Luke Kirby est né en tant qu’acteur sur la scène du cours de Dennis Johnson, son enseignant d’art dramatique au secondaire. Les deux hommes se remémorent cette époque.
De Richard Ouzounian
photos : AVEC L’AIMABLE AUTORISATION D’AMAZON Prime Video; Dean Palmer
En septembre 2019, l’Hamiltonien Luke Kirby a remporté un prix Emmy dans la catégorie du meilleur acteur invité dans une série humoristique. Quand il a accepté le trophée pour son interprétation de Lenny Bruce dans La fabuleuse Mme Maisel (surpassant de grandes vedettes du cinéma comme Robert DeNiro, Matt Damon et Adam Sandler), une personne en a été particulièrement touchée.
C’était Dennis Johnson, l’enseignant d’art dramatique au secondaire de M. Kirby, qui suit la carrière du jeune acteur depuis le début.
«Cela a été très satisfaisant de voir Luke triompher – finalement! Il travaille très fort et mérite tout le succès qu’il connait.»
Et M. Kirby lui retourne joyeusement les compliments. «Je ne me serais jamais imaginé cette vie si ce n’avait été de M. Johnson.»
Ils se sont rencontrés au Guelph Collegiate Vocational Institute en 1992, où M. Johnson enseignait l’art dramatique depuis déjà 17 ans. Six ans plus tard, en 1998, il prenait sa retraite.
Né en 1944, M. Johnson a étudié l’histoire et la religion à l’Université McMaster de 1962 à 1966. «Que peut-on faire avec un diplôme dans ces deux matières? demande-t-il en gloussant. J’ai suivi une formation en enseignement après avoir exploré d’autres possibilités de carrière.»

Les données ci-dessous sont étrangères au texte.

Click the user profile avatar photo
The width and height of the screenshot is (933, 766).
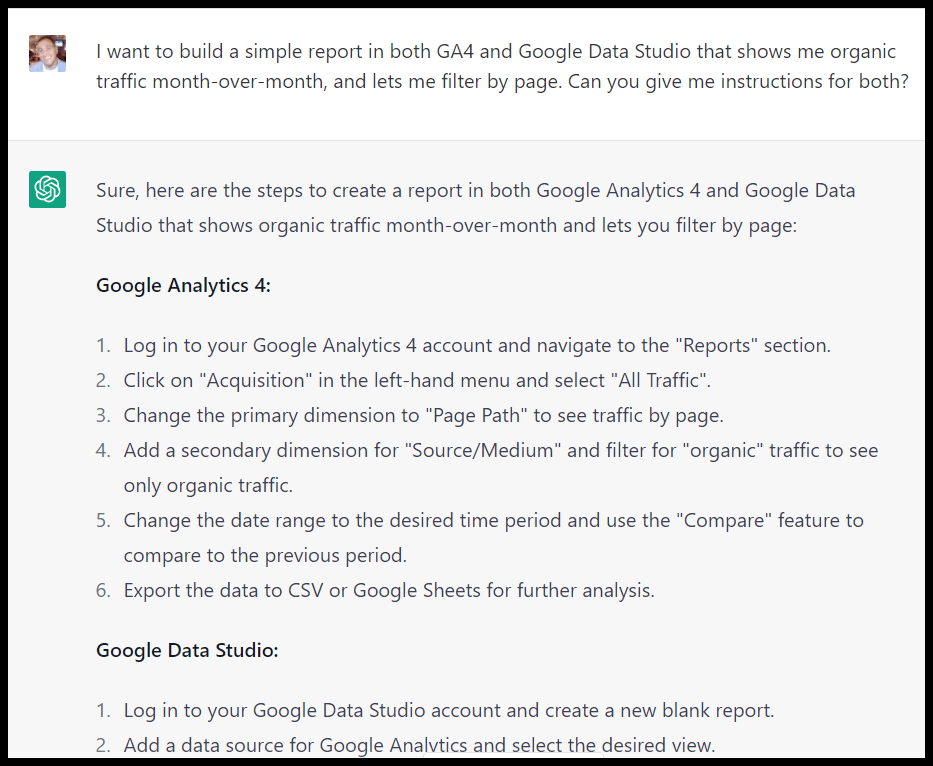tap(48, 53)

Après avoir passé deux années à l’Institut d’études pédagogiques de l’Ontario (1967 et 1968), M. Johnson a commencé à enseigner l’histoire à l’Aldershot High School, mais s’est ensuite réorienté vers le théâtre. Il a vite réalisé qu’il avait certaines lacunes à combler dans cette spécialisation.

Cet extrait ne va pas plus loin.